From: "Paul E. McKenney" <paulmck@kernel.org>
To: rcu@vger.kernel.org
Cc: linux-kernel@vger.kernel.org, kernel-team@meta.com,
rostedt@goodmis.org, "Paul E. McKenney" <paulmck@kernel.org>
Subject: [PATCH rcu 02/11] rcuscale: Dump stacks of stalled rcu_scale_writer() instances
Date: Thu, 1 Aug 2024 17:42:59 -0700 [thread overview]
Message-ID: <20240802004308.4134731-2-paulmck@kernel.org> (raw)
In-Reply-To: <917e8cc8-8688-428a-9122-25544c5cc101@paulmck-laptop>
This commit improves debuggability by dumping the stacks of
rcu_scale_writer() instances that have not completed in a reasonable
timeframe. These stacks are dumped remotely, but they will be accurate
in the thus-far common case where the stalled rcu_scale_writer() instances
are blocked.
Signed-off-by: Paul E. McKenney <paulmck@kernel.org>
---
kernel/rcu/rcuscale.c | 21 +++++++++++++++++++--
1 file changed, 19 insertions(+), 2 deletions(-)

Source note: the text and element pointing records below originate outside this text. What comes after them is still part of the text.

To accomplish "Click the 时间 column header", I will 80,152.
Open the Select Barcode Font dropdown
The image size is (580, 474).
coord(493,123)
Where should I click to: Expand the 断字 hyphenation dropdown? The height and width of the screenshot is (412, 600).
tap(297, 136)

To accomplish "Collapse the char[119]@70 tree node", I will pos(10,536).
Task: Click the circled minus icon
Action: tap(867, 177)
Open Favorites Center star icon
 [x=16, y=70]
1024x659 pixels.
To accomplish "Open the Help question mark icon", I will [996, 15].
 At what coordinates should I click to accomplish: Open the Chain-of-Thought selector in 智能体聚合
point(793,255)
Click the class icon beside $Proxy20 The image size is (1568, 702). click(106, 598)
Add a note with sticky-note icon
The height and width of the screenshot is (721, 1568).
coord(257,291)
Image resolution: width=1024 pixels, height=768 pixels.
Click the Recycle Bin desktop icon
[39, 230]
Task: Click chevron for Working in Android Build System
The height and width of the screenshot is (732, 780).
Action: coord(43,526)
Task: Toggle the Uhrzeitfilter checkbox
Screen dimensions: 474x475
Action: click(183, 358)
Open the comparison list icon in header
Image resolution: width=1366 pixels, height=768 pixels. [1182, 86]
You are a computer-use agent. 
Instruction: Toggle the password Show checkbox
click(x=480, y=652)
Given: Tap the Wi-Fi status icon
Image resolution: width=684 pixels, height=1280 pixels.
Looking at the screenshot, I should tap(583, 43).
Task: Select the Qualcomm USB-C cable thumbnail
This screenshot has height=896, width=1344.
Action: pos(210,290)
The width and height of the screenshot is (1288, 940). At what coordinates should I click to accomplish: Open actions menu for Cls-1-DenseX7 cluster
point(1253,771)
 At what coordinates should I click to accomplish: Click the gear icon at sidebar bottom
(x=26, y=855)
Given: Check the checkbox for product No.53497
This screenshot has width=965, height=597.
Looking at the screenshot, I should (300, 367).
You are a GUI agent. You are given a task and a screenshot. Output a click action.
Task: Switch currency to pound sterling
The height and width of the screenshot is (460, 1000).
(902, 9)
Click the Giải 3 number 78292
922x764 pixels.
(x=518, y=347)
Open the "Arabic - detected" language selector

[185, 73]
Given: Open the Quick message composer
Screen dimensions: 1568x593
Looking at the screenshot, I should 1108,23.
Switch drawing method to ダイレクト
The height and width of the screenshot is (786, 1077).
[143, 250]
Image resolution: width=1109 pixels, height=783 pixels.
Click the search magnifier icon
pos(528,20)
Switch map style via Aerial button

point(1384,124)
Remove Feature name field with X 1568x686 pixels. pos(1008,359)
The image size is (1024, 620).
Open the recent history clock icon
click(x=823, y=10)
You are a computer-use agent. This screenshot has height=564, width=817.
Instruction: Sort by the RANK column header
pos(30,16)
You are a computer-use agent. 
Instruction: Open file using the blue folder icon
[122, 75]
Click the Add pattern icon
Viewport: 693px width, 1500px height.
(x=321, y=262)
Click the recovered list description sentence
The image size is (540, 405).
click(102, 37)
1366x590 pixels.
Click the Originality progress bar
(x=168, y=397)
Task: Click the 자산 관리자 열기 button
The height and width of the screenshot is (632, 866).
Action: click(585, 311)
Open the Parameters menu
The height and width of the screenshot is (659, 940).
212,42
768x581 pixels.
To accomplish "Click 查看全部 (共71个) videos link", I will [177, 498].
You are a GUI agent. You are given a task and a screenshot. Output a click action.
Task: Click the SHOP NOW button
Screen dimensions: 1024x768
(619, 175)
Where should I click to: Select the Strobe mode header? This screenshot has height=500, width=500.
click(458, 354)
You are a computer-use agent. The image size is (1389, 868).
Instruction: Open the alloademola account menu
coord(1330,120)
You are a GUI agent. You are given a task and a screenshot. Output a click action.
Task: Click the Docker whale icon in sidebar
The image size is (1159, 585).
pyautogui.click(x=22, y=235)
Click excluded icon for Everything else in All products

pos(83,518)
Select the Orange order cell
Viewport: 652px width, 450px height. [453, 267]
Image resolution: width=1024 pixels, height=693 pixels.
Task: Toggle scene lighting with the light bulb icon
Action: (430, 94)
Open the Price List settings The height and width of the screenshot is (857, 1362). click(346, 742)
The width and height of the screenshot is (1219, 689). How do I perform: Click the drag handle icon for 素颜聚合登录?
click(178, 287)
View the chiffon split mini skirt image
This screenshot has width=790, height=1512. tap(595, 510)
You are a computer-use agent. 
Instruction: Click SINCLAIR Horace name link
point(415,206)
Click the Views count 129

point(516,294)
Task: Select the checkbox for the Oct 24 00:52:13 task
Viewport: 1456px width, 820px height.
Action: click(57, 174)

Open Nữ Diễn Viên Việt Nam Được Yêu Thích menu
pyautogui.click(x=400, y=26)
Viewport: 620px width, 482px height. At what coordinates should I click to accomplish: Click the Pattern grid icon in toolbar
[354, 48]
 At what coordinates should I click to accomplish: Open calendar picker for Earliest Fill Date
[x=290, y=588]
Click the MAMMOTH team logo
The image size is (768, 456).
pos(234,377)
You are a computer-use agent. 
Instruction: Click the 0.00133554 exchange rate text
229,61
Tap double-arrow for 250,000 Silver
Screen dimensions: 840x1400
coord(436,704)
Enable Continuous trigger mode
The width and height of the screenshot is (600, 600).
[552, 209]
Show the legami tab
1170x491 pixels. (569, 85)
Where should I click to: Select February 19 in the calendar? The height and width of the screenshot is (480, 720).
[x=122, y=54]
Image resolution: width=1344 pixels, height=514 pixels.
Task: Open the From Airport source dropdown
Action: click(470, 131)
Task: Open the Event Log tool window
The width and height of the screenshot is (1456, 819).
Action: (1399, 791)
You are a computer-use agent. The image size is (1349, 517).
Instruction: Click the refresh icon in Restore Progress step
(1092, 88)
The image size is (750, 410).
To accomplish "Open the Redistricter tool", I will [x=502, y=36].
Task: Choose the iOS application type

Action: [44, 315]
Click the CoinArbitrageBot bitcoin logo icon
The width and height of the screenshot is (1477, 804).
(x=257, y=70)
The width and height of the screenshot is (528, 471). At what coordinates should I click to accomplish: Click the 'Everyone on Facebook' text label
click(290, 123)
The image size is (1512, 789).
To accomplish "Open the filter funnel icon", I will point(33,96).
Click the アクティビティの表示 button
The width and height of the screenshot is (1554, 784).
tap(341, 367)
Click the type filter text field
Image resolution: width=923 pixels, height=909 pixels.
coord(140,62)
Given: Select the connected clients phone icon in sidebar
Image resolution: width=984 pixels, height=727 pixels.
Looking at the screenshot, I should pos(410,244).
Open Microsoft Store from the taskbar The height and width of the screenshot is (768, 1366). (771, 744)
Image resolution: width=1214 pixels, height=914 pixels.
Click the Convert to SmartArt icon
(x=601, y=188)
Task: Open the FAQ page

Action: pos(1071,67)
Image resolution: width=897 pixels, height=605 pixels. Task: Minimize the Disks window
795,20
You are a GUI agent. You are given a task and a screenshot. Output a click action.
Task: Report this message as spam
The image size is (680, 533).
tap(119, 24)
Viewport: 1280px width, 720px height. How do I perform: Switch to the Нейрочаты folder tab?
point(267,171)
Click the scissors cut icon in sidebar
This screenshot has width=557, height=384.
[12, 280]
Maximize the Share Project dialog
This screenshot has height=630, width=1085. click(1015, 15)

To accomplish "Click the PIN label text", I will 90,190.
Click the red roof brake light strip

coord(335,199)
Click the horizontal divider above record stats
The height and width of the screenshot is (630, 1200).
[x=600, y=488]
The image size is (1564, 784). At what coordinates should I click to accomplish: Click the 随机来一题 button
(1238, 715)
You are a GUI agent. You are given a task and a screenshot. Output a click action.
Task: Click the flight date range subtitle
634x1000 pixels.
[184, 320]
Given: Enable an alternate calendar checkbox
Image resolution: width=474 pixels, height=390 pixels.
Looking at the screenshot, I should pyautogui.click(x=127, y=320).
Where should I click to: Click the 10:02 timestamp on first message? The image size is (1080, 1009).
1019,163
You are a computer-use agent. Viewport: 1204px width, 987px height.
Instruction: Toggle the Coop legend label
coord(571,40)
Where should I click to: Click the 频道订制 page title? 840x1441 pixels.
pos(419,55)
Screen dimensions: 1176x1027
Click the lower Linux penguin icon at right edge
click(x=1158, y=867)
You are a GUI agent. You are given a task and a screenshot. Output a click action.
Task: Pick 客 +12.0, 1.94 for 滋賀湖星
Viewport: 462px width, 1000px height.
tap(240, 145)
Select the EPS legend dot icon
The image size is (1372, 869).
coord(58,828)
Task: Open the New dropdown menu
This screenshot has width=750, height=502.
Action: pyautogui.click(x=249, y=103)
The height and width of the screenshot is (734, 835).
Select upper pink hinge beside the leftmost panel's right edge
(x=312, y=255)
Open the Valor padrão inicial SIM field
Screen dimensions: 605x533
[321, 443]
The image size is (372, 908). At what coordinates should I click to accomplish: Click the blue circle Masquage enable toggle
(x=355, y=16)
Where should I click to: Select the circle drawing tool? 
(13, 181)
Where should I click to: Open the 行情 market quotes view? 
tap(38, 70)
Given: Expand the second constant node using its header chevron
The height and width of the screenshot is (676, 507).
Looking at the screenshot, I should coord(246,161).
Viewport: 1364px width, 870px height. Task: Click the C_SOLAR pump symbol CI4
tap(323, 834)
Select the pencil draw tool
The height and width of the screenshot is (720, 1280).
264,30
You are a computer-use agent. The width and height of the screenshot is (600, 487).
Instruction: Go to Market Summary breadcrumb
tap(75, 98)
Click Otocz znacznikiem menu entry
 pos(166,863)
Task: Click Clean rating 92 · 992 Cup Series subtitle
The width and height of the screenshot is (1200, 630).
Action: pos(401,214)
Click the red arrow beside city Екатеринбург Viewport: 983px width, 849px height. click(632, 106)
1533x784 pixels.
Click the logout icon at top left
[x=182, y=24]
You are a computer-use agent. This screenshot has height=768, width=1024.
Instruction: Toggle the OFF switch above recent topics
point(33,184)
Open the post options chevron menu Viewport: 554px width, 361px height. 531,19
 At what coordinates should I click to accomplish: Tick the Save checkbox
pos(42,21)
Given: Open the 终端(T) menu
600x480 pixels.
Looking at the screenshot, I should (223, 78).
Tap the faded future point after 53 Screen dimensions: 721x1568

diff --git a/kernel/rcu/rcuscale.c b/kernel/rcu/rcuscale.c
index 3269dd9c639f7..c34a8e64edc30 100644
--- a/kernel/rcu/rcuscale.c
+++ b/kernel/rcu/rcuscale.c
@@ -39,6 +39,7 @@
#include <linux/torture.h>
#include <linux/vmalloc.h>
#include <linux/rcupdate_trace.h>
+#include <linux/sched/debug.h>
#include "rcu.h"
@@ -111,6 +112,7 @@ static struct task_struct **reader_tasks;
static struct task_struct *shutdown_task;
static u64 **writer_durations;
+static bool *writer_done;
static int *writer_n_durations;
static atomic_t n_rcu_scale_reader_started;
static atomic_t n_rcu_scale_writer_started;
@@ -524,6 +526,7 @@ rcu_scale_writer(void *arg)
started = true;
if (!done && i >= MIN_MEAS && time_after(jiffies, jdone)) {
done = true;
+ WRITE_ONCE(writer_done[me], true);
sched_set_normal(current, 0);
pr_alert("%s%s rcu_scale_writer %ld has %d measurements\n",
scale_type, SCALE_FLAG, me, MIN_MEAS);
@@ -549,6 +552,19 @@ rcu_scale_writer(void *arg)
if (done && !alldone &&
atomic_read(&n_rcu_scale_writer_finished) >= nrealwriters)
alldone = true;
+ if (done && !alldone && time_after(jiffies, jdone + HZ * 60)) {
+ static atomic_t dumped;
+ int i;
+
+ if (!atomic_xchg(&dumped, 1)) {
+ for (i = 0; i < nrealwriters; i++) {
+ if (writer_done[i])
+ continue;
+ pr_info("%s: Task %ld flags writer %d:\n", __func__, me, i);
+ sched_show_task(writer_tasks[i]);
+ }
+ }
+ }
if (started && !alldone && i < MAX_MEAS - 1)
i++;
rcu_scale_wait_shutdown();
@@ -1015,10 +1031,11 @@ rcu_scale_init(void)
}
while (atomic_read(&n_rcu_scale_reader_started) < nrealreaders)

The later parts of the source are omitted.